The Saraba Manuscript Prize—Judges’ Report

The stylistic variety of the ten works longlisted for the Saraba Manuscript Prize, as well as their diversity in matters of theme and setting, is refreshing. Noteworthy in their different ways, the works collectively communicate the impressive creative energies powering the practice of rising voices in new Nigerian fiction. The longlist confirms the abundance of literary potential yet untapped by publishing in Nigeria. We hope that all the manuscripts, including the ones that did not make the shortlist, will find a home in the hearts of readers in Nigeria and around the world.

In choosing the shortlist, my fellow judges—Azafi Omoluabi-Ogosi and Eghosa Imasuen—and I did not crave perfection, even though we would have been glad if we had encountered it; rather, we were on the lookout for talent and undeniable potential. The qualities we privileged during the judging process include the following: the ability to create convincing and stimulating fictional worlds; distinctiveness and potency of linguistic expression; freshness of vision and the avoidance of clichéd tropes in the conception and treatment of lived experience; and the adroit use of storytelling to provoke reflection on aspects of the human condition.
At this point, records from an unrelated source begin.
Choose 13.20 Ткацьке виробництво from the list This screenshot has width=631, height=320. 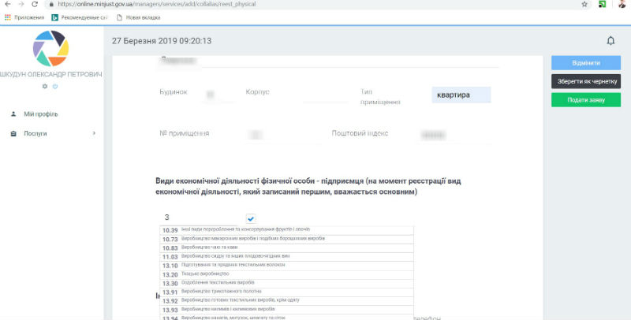coord(286,274)
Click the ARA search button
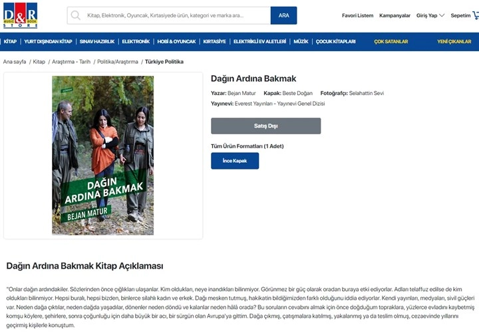The height and width of the screenshot is (335, 479). point(283,15)
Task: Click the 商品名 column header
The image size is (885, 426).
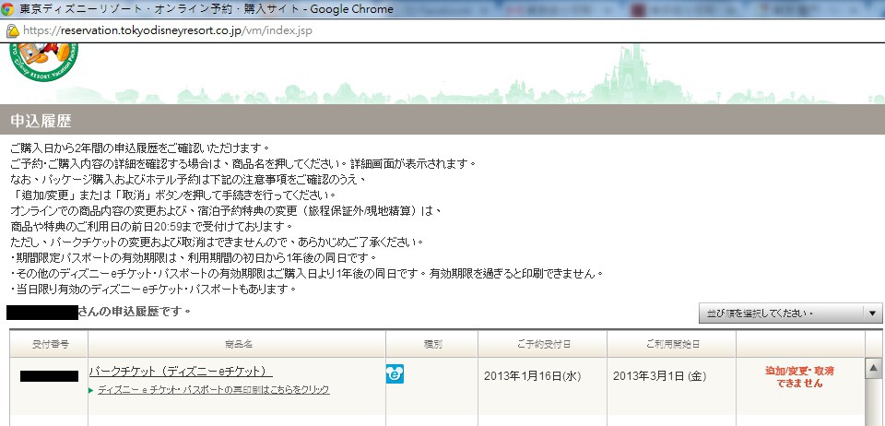Action: [x=237, y=344]
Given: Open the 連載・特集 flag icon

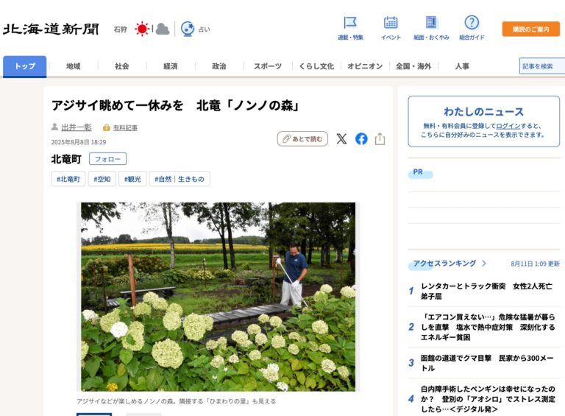Looking at the screenshot, I should 350,24.
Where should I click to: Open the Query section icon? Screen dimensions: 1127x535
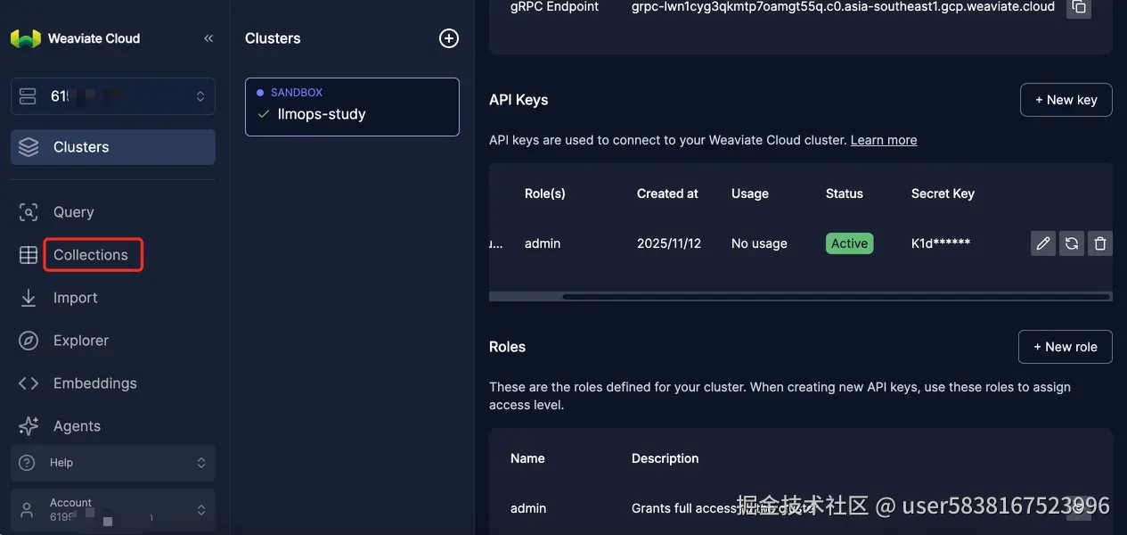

All the longlisted works were read blind by the judges. This precluded the possibility of distraction by the identities of the writers and focused the judges’ attention solely on the texts. After extensive deliberations, we found these five works (in alphabetical order) most worthy of inclusion in the shortlist:

  1. 1994 — Hajara Hussaini Ashara
  2. Beyond the Beautiful Sea — Amarachi Priscilla Ekekwe
  3. IJBG and Other Stories — Ebelechukwu Ijeoma Mogo
  4. Mosaic: Stitches of Stories Lived, Stories Learned and Stories Told — Eboka Chukwudi Peter
  5. We Won’t Fade into Darkness — TJ Benson

The stories in Hajara Hussaini Ashara’s 1994 range from striking metacritical explorations of the writing life to narratives that incarnate, in the concrete world, the multiple selves inhabiting the turmoil of bipolar consciousness. The stories boldly highlight the power relations inherent in the patriarchal contexts that hold her characters hostage. Beyond the Beautiful Sea by Amarachi Priscilla Ekekwe chronicles a family’s travails from just before the Nigerian Civil War to the aftermath of the conflict. By eschewing sentimentality, the novel’s always clear, sometimes luminous prose throws the actions and experiences of the characters into stark relief.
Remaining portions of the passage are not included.